> [Requirement]: Your task is to repeat each record verbatim, exactly as it was written.

> [Materials provided]:
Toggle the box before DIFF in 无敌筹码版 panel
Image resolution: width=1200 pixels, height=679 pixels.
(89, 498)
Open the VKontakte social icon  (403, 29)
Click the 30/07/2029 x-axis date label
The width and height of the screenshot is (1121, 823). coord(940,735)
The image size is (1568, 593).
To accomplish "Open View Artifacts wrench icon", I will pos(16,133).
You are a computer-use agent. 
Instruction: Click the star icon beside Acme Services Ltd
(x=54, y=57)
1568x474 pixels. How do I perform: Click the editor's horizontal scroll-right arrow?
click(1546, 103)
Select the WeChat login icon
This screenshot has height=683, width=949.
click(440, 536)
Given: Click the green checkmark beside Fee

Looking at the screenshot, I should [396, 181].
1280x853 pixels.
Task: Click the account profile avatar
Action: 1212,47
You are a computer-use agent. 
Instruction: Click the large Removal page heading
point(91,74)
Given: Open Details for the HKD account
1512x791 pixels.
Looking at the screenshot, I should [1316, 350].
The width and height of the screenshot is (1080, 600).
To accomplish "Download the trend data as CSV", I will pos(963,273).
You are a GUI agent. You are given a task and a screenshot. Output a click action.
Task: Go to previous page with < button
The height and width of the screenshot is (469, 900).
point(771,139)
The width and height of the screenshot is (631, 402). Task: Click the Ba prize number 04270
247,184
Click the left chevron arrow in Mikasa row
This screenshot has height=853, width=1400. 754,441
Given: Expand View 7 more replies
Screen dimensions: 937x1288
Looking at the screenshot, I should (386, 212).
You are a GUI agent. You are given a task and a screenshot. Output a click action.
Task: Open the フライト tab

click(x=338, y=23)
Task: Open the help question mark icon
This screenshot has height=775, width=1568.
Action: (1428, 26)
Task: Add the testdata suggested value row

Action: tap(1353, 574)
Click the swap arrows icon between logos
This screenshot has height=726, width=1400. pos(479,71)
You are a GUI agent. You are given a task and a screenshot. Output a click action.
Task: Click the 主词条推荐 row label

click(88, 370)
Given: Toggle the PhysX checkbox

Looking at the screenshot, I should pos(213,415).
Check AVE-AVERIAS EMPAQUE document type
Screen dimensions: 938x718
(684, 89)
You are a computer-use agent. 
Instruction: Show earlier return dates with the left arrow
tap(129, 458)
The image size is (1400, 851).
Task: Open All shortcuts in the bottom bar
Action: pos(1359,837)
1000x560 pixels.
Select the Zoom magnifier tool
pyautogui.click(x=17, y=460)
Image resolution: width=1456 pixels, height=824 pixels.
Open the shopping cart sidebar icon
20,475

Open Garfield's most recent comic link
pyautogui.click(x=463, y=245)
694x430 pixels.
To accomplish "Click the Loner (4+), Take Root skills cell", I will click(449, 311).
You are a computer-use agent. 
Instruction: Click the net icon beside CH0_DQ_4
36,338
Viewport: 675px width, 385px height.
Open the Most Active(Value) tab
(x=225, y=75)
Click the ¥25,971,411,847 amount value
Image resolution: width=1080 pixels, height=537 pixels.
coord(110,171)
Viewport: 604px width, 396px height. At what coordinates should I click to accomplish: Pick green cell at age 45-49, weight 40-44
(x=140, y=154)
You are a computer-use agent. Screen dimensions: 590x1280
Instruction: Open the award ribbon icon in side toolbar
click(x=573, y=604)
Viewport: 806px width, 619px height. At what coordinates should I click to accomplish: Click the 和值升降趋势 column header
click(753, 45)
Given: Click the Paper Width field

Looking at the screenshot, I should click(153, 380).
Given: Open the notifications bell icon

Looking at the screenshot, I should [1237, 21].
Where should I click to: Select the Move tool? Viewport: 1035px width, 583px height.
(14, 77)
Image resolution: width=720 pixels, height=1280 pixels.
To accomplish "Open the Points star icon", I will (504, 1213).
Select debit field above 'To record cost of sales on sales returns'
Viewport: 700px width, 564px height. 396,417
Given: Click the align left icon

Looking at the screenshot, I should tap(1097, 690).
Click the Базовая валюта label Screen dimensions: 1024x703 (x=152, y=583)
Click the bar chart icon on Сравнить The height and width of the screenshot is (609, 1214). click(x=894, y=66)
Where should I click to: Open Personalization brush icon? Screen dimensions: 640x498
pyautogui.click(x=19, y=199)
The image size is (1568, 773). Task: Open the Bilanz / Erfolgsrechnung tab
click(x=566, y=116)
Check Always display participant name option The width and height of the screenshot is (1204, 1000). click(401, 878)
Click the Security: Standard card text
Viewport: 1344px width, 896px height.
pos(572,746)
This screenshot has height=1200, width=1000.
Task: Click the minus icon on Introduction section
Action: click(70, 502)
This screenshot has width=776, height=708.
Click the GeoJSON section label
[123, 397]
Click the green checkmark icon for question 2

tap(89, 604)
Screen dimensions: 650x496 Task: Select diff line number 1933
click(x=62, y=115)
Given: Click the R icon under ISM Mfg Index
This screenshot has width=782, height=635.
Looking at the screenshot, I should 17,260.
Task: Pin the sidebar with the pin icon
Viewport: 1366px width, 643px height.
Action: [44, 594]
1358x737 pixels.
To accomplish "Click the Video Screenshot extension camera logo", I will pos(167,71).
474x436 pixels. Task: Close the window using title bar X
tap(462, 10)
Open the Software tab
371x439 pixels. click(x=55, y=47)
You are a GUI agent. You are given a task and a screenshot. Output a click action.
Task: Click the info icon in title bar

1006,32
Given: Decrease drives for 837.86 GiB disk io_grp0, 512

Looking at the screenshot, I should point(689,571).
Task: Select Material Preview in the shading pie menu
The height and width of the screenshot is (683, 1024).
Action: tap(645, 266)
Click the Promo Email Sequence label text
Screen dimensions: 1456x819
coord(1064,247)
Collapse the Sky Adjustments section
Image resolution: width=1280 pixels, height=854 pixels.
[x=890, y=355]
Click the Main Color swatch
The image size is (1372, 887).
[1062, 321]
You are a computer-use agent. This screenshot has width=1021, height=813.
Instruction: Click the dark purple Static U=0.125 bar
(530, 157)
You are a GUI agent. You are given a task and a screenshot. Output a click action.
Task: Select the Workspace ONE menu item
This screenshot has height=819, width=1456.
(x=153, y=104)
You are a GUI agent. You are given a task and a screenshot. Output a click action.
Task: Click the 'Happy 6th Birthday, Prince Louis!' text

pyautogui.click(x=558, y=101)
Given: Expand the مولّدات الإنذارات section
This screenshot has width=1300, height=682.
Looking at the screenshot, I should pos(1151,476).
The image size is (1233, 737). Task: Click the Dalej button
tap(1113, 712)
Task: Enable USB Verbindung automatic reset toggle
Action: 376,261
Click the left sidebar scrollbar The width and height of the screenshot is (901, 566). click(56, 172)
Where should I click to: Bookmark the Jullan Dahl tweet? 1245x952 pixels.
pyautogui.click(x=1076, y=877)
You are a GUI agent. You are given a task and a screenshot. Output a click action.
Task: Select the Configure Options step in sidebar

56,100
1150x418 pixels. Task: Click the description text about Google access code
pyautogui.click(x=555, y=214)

> [Exercise result]:
Toggle the box before DIFF in 无敌筹码版 panel
Image resolution: width=1200 pixels, height=679 pixels.
(89, 498)
Open the VKontakte social icon  (403, 29)
Click the 30/07/2029 x-axis date label
The width and height of the screenshot is (1121, 823). coord(940,735)
The image size is (1568, 593).
To accomplish "Open View Artifacts wrench icon", I will pos(16,133).
You are a computer-use agent. 
Instruction: Click the star icon beside Acme Services Ltd
(x=54, y=57)
1568x474 pixels. How do I perform: Click the editor's horizontal scroll-right arrow?
click(1546, 103)
Select the WeChat login icon
This screenshot has height=683, width=949.
click(440, 536)
Given: Click the green checkmark beside Fee

Looking at the screenshot, I should [396, 181].
1280x853 pixels.
Task: Click the account profile avatar
Action: 1212,47
You are a computer-use agent. 
Instruction: Click the large Removal page heading
point(91,74)
Given: Open Details for the HKD account
1512x791 pixels.
Looking at the screenshot, I should [1316, 350].
The width and height of the screenshot is (1080, 600).
To accomplish "Download the trend data as CSV", I will pos(963,273).
You are a GUI agent. You are given a task and a screenshot. Output a click action.
Task: Go to previous page with < button
The height and width of the screenshot is (469, 900).
point(771,139)
The width and height of the screenshot is (631, 402). Task: Click the Ba prize number 04270
247,184
Click the left chevron arrow in Mikasa row
This screenshot has height=853, width=1400. 754,441
Given: Expand View 7 more replies
Screen dimensions: 937x1288
Looking at the screenshot, I should (386, 212).
You are a GUI agent. You are given a task and a screenshot. Output a click action.
Task: Open the フライト tab

click(x=338, y=23)
Task: Open the help question mark icon
This screenshot has height=775, width=1568.
Action: (1428, 26)
Task: Add the testdata suggested value row

Action: tap(1353, 574)
Click the swap arrows icon between logos
This screenshot has height=726, width=1400. pos(479,71)
You are a GUI agent. You are given a task and a screenshot. Output a click action.
Task: Click the 主词条推荐 row label

click(88, 370)
Given: Toggle the PhysX checkbox

Looking at the screenshot, I should pos(213,415).
Check AVE-AVERIAS EMPAQUE document type
Screen dimensions: 938x718
(684, 89)
You are a computer-use agent. 
Instruction: Show earlier return dates with the left arrow
tap(129, 458)
The image size is (1400, 851).
Task: Open All shortcuts in the bottom bar
Action: pos(1359,837)
1000x560 pixels.
Select the Zoom magnifier tool
pyautogui.click(x=17, y=460)
Image resolution: width=1456 pixels, height=824 pixels.
Open the shopping cart sidebar icon
20,475

Open Garfield's most recent comic link
pyautogui.click(x=463, y=245)
694x430 pixels.
To accomplish "Click the Loner (4+), Take Root skills cell", I will click(449, 311).
You are a computer-use agent. 
Instruction: Click the net icon beside CH0_DQ_4
36,338
Viewport: 675px width, 385px height.
Open the Most Active(Value) tab
(x=225, y=75)
Click the ¥25,971,411,847 amount value
Image resolution: width=1080 pixels, height=537 pixels.
coord(110,171)
Viewport: 604px width, 396px height. At what coordinates should I click to accomplish: Pick green cell at age 45-49, weight 40-44
(x=140, y=154)
You are a computer-use agent. Screen dimensions: 590x1280
Instruction: Open the award ribbon icon in side toolbar
click(x=573, y=604)
Viewport: 806px width, 619px height. At what coordinates should I click to accomplish: Click the 和值升降趋势 column header
click(753, 45)
Given: Click the Paper Width field

Looking at the screenshot, I should click(153, 380).
Given: Open the notifications bell icon

Looking at the screenshot, I should [1237, 21].
Where should I click to: Select the Move tool? Viewport: 1035px width, 583px height.
(14, 77)
Image resolution: width=720 pixels, height=1280 pixels.
To accomplish "Open the Points star icon", I will (504, 1213).
Select debit field above 'To record cost of sales on sales returns'
Viewport: 700px width, 564px height. 396,417
Given: Click the align left icon

Looking at the screenshot, I should tap(1097, 690).
Click the Базовая валюта label Screen dimensions: 1024x703 (x=152, y=583)
Click the bar chart icon on Сравнить The height and width of the screenshot is (609, 1214). click(x=894, y=66)
Where should I click to: Open Personalization brush icon? Screen dimensions: 640x498
pyautogui.click(x=19, y=199)
The image size is (1568, 773). Task: Open the Bilanz / Erfolgsrechnung tab
click(x=566, y=116)
Check Always display participant name option The width and height of the screenshot is (1204, 1000). click(401, 878)
Click the Security: Standard card text
Viewport: 1344px width, 896px height.
pos(572,746)
This screenshot has height=1200, width=1000.
Task: Click the minus icon on Introduction section
Action: click(70, 502)
This screenshot has width=776, height=708.
Click the GeoJSON section label
[123, 397]
Click the green checkmark icon for question 2

tap(89, 604)
Screen dimensions: 650x496 Task: Select diff line number 1933
click(x=62, y=115)
Given: Click the R icon under ISM Mfg Index
This screenshot has width=782, height=635.
Looking at the screenshot, I should 17,260.
Task: Pin the sidebar with the pin icon
Viewport: 1366px width, 643px height.
Action: [44, 594]
1358x737 pixels.
To accomplish "Click the Video Screenshot extension camera logo", I will pos(167,71).
474x436 pixels. Task: Close the window using title bar X
tap(462, 10)
Open the Software tab
371x439 pixels. click(x=55, y=47)
You are a GUI agent. You are given a task and a screenshot. Output a click action.
Task: Click the info icon in title bar

1006,32
Given: Decrease drives for 837.86 GiB disk io_grp0, 512

Looking at the screenshot, I should point(689,571).
Task: Select Material Preview in the shading pie menu
The height and width of the screenshot is (683, 1024).
Action: tap(645, 266)
Click the Promo Email Sequence label text
Screen dimensions: 1456x819
coord(1064,247)
Collapse the Sky Adjustments section
Image resolution: width=1280 pixels, height=854 pixels.
[x=890, y=355]
Click the Main Color swatch
The image size is (1372, 887).
[1062, 321]
You are a computer-use agent. This screenshot has width=1021, height=813.
Instruction: Click the dark purple Static U=0.125 bar
(530, 157)
You are a GUI agent. You are given a task and a screenshot. Output a click action.
Task: Select the Workspace ONE menu item
This screenshot has height=819, width=1456.
(x=153, y=104)
You are a GUI agent. You are given a task and a screenshot. Output a click action.
Task: Click the 'Happy 6th Birthday, Prince Louis!' text

pyautogui.click(x=558, y=101)
Given: Expand the مولّدات الإنذارات section
This screenshot has width=1300, height=682.
Looking at the screenshot, I should pos(1151,476).
The image size is (1233, 737). Task: Click the Dalej button
tap(1113, 712)
Task: Enable USB Verbindung automatic reset toggle
Action: 376,261
Click the left sidebar scrollbar The width and height of the screenshot is (901, 566). click(56, 172)
Where should I click to: Bookmark the Jullan Dahl tweet? 1245x952 pixels.
pyautogui.click(x=1076, y=877)
You are a GUI agent. You are given a task and a screenshot. Output a click action.
Task: Select the Configure Options step in sidebar

56,100
1150x418 pixels. Task: Click the description text about Google access code
pyautogui.click(x=555, y=214)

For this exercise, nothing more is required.